# Ausgewählter Text

######

Direktor Steiner kaufte das Stück für das Theater an der Wien, konnte sich jedoch zur Aufführung nicht entschließen. Es steckte zu tief im Pariser Lokalkolorit. Gleich zu Anfang erklärt das Stubenmädchen Pernette, sie wolle »faire la réveillon avec mon amoureux«. Wie das übersetzen? Dem Wiener Theaterpublikum war der Ausdruck »réveillon«, der Tumult am Weihnachtsabend, absolut fremd und darauf beruhten die Verwicklungen des Stücks. So bietet Steiner das Buch Direktor Jauner vom Carltheater an, das damals Vaudevilles pflegte; aber Jauner wird mit dem Verleger Lewy nicht fertig. Das Buch kommt wieder zu Steiner und in einem gesegneten Augenblick schlägt Lewy ihm vor, daraus ein Libretto für Johann Strauß zu machen. Steiner ging darauf ein und betraute sogleich Haffner und Genée mit der Sache.

Haffner stammte aus Königsberg (geb. 1804) und war eine tragische Figur unter den Wiener Stückeschreibern. Um 45 Gulden Monatsgage und ein Benefiz mußte er dem Direktor Carl jährlich 12 Komödien liefern. Er starb zwei Jahre nach der Aufführung der Fledermaus (1876) in tiefster Armut in Wien, welcher Stadt er für immer fremd geblieben war. Von zahlreichen Gläubigern verfolgt, schrieb er vier Tage vor seinem Ende ein Gedicht, das Lortzingisch anmutet:

Mein Herz war gut, mein Herz war treu,
Fragt Freunde, Weib und Kinder,
Doch macht das Unglück menschenscheu,
Verstockt wie arme Sünder.

######

# Aufgaben
#1 Fasse bitte den Absatz des ausgewählten Textes, der mit „Haffner stammte aus Königsberg“ beginnt, als kurze Stichpunktliste zusammen und behalte dabei die wichtigsten Fakten bei.
#2 Schreibe aus dem ausgewählten Text den Abschnitt ab, der mit „Direktor Steiner kaufte“ anfängt und bis einschließlich „mit der Sache.“ reicht.
Für diese Aufgaben sind die Daten ohne Bedeutung.

# Datenauszug
######

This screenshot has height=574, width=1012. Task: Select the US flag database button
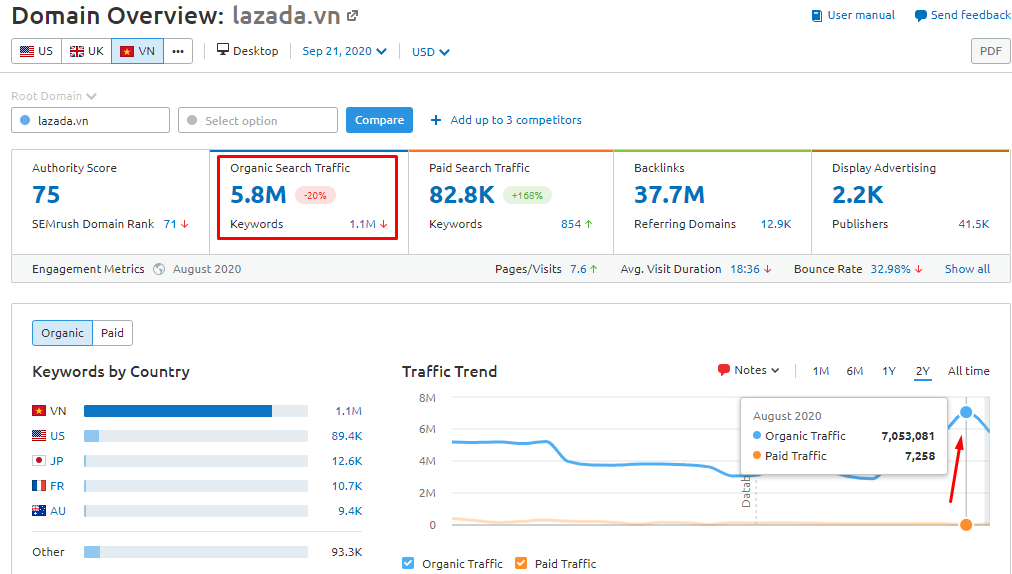pos(37,51)
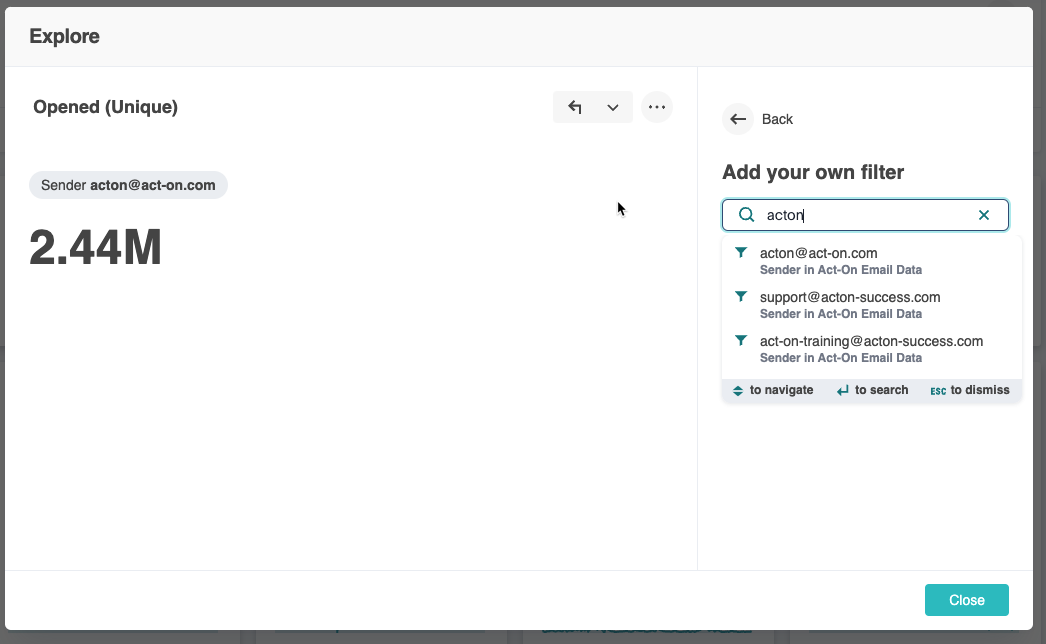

######

# Lösungen
#1
- Haffner wurde 1804 in Königsberg geboren und war eine tragische Figur unter den Wiener Stückeschreibern.
- Für 45 Gulden Monatsgage und ein Benefiz musste er Direktor Carl jährlich 12 Komödien liefern.
- Er starb zwei Jahre nach der Aufführung der Fledermaus (1876) in tiefster Armut in Wien, einer Stadt, die ihm immer fremd blieb.
- Von zahlreichen Gläubigern verfolgt, schrieb er vier Tage vor seinem Tod ein Gedicht, das an Lortzing erinnert.

#2
Direktor Steiner kaufte das Stück für das Theater an der Wien, konnte sich jedoch zur Aufführung nicht entschließen. Es steckte zu tief im Pariser Lokalkolorit. Gleich zu Anfang erklärt das Stubenmädchen Pernette, sie wolle »faire la réveillon avec mon amoureux«. Wie das übersetzen? Dem Wiener Theaterpublikum war der Ausdruck »réveillon«, der Tumult am Weihnachtsabend, absolut fremd und darauf beruhten die Verwicklungen des Stücks. So bietet Steiner das Buch Direktor Jauner vom Carltheater an, das damals Vaudevilles pflegte; aber Jauner wird mit dem Verleger Lewy nicht fertig. Das Buch kommt wieder zu Steiner und in einem gesegneten Augenblick schlägt Lewy ihm vor, daraus ein Libretto für Johann Strauß zu machen. Steiner ging darauf ein und betraute sogleich Haffner und Genée mit der Sache.